• WORK TO BE COMPLETED: Below are entries with pictures among them; reproduce exactly, and only, the lines from the one containing "This screenshot has height=526, width=742." down to the one containing "the Question 2", without the pictures.

• GIVEN RECORDS:
┌──

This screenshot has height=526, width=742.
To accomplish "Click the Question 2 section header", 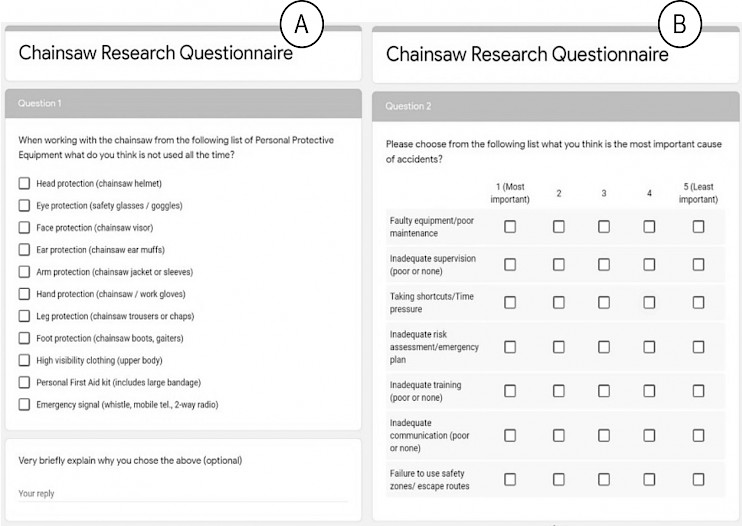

└──
┌──

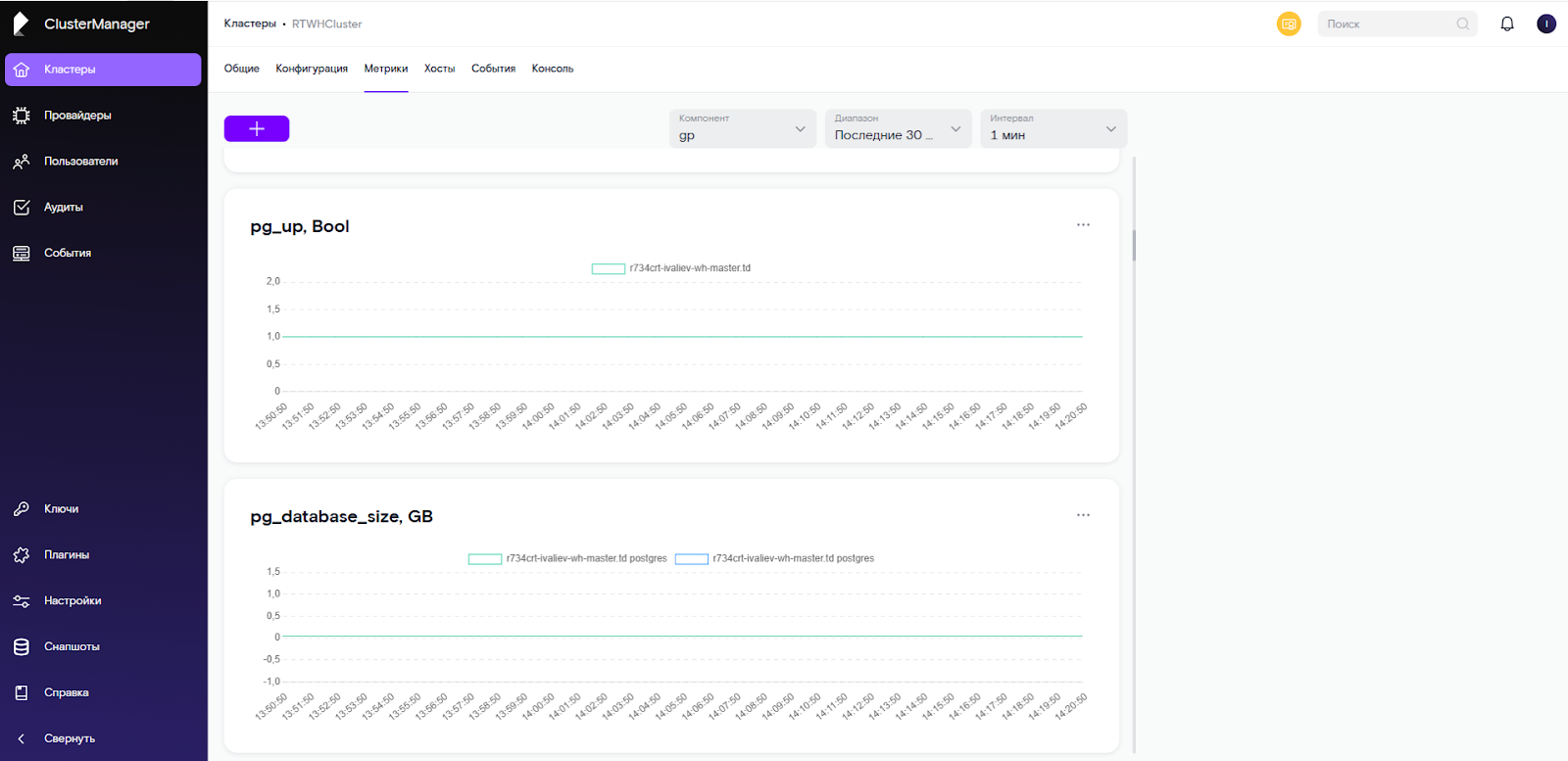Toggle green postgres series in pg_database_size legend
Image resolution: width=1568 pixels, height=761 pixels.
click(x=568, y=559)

└──

• TASK RESULT:
This screenshot has height=526, width=742.
To accomplish "Click the Question 2 section header", 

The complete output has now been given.